A more prudent approach would have been for the GSEs to maintain minimum credit score requirements for a period of time during which borrowers’ credit performance could be observed and determined to be within the GSEs’ risk appetite. Ideally, credit score transfers are intended to remain in effect until there is sufficient performance to demonstrate that the underlying credit score card model can handle the risk currently excluded by the transfer. Only then could the minimum credit score requirement be relaxed.
Expanding access to credit for mortgage borrowers is absolutely an important goal for the GSEs, especially at a time when many borrowers face enormous financial hurdles in purchasing a home. Still, FHFA and the GSEs must guard against the possibility of significant credit losses from loans purchased with subprime-like credit.

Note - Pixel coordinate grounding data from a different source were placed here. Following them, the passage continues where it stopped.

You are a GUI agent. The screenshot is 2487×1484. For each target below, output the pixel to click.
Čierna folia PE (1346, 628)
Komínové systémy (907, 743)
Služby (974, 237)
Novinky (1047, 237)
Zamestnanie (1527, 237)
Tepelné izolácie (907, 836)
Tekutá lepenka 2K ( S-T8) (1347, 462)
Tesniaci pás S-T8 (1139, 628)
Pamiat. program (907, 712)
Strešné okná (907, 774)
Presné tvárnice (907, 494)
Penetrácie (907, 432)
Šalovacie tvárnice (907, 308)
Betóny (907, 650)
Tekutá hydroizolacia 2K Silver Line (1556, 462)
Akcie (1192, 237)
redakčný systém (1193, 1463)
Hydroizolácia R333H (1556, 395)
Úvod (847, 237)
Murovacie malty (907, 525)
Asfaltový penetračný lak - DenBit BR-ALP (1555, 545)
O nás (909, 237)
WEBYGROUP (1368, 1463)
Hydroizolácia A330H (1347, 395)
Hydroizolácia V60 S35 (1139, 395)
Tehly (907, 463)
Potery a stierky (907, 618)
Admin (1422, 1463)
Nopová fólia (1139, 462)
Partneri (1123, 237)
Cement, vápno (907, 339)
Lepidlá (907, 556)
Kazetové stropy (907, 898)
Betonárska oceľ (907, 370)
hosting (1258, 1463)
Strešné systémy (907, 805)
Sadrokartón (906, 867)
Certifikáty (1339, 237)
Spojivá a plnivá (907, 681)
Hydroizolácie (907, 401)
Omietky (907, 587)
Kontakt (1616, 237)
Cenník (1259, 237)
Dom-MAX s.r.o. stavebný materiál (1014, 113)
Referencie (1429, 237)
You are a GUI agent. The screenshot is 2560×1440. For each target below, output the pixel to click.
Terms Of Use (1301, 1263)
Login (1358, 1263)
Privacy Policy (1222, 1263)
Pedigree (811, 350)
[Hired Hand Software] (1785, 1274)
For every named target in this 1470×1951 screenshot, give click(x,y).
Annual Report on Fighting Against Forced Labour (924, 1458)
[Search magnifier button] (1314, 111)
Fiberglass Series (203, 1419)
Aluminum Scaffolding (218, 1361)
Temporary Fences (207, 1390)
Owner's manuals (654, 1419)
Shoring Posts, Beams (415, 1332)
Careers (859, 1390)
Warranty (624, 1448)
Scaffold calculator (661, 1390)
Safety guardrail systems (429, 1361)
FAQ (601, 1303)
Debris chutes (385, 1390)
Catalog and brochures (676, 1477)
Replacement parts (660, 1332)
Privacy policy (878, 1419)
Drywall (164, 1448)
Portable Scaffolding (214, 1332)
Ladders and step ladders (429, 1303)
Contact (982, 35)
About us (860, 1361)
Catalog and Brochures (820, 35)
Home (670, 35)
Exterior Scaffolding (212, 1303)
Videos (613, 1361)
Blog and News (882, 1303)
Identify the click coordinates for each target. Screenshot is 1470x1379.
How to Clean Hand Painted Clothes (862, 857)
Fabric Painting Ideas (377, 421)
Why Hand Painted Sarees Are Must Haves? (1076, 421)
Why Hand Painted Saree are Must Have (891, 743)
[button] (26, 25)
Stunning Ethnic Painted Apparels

Under the Enterprise Regulatory Capital Framework, both GSEs remain undercapitalized by approximately a combined amount of $375 billionThis indicates that if a major economic downturn were to occur in the mortgage market at some point in the future, Freddie Mac and Fannie Mae could face significant headwinds from mounting credit losses in such a scenario.
At a time when the privatization of the GSEs is being considered in what could be the largest IPOs of all time, the last thing investors need to worry about is the possibility of a wave of unexpected credit losses from subprime-like borrowers.